> **Your assignment**
Decide whether each statement agrees with the court summaries below: (a) in the assault and firearm case, the Court of Appeals held that the District Court abused its discretion on the relationship evidence; (b) in the parental rights case, the anonymous tip was backed by other information in the affidavit; (c) the defendant in the parental rights case was also convicted of unlawful possession of a firearm. For each, give yes or no along with the court summaries' deciding words, quoted exactly.

Defendant sought review of judgments of conviction for first-degree assault and unlawful possession of a firearm and argued that a new trial was required. Defendant contended that the District Court abused its discretion by ruling that relationship evidence and impeachment evidence were admissible. Noting that the victim’s testimony about the prior assault provided context for her relationship with defendant, the Court of Appeals concluded that the District Court did not abuse its discretion in analyzing the probative value of the relationship evidence. Furthermore, the District Court did not abuse its discretion in the District Court’s balancing of the factors for admission of impeachment evidence. Affirmed.
Defendant challenged her conviction for deprivation of parental rights, arguing that the District Court erred in denying her motion to suppress evidence obtained during a search of her home because the warrant application lacked probable cause, included misrepresentations, and had omissions that voided the warrant. Noting that the anonymous tip was corroborated by other information in the affidavit, the Court of Appeals concluded that probable cause existed to support the search warrant. Additionally, the misrepresentations were not deliberate, reckless, or material to the probable-cause determination. Affirmed.

> **Given data**
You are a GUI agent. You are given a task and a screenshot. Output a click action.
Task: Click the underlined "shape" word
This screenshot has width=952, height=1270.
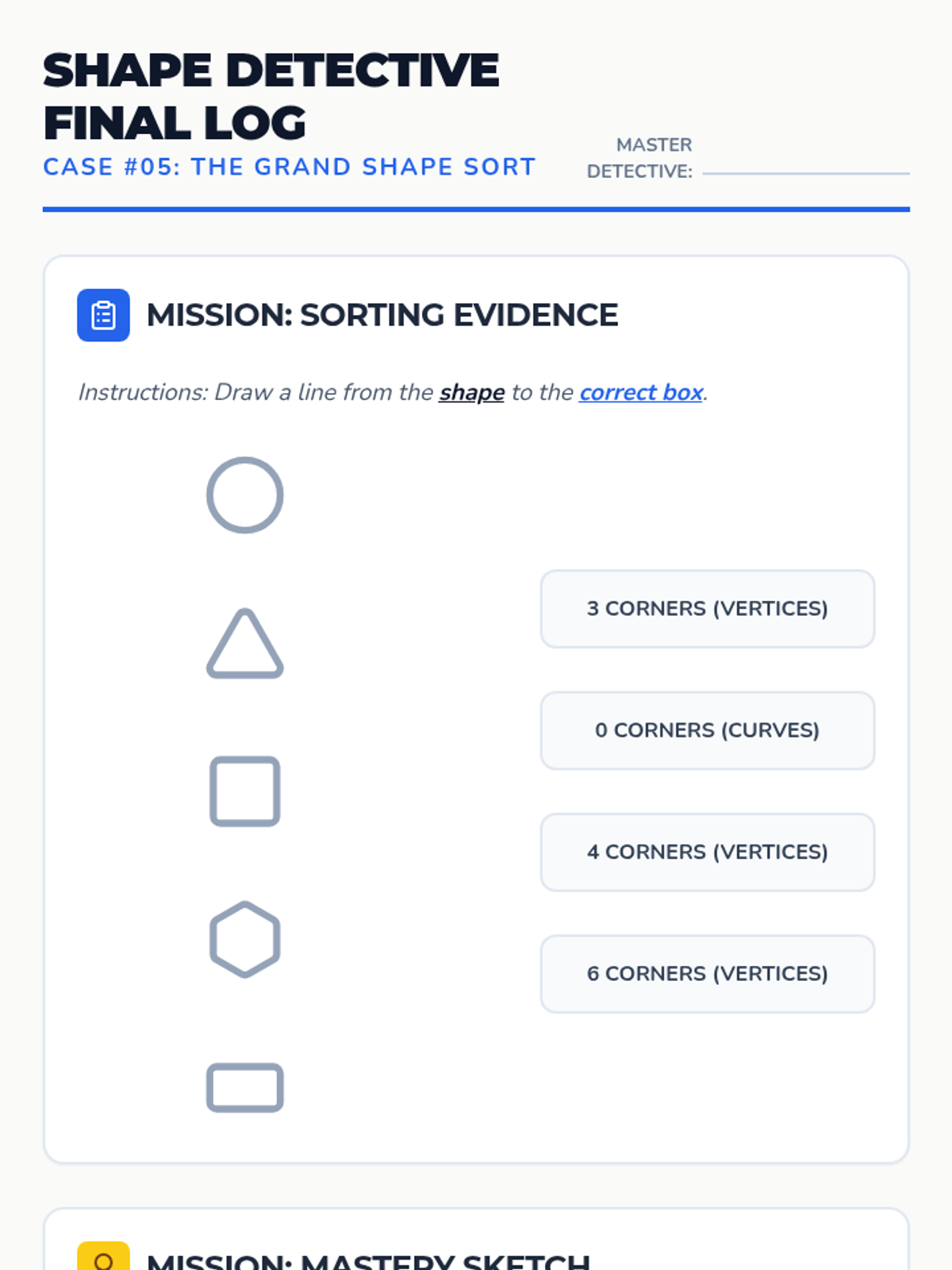click(x=471, y=392)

> **Response to this task**
(a) No: "the District Court did not abuse its discretion in analyzing the probative value of the relationship evidence"
(b) Yes: "the anonymous tip was corroborated by other information in the affidavit"
(c) No: "Defendant challenged her conviction for deprivation of parental rights"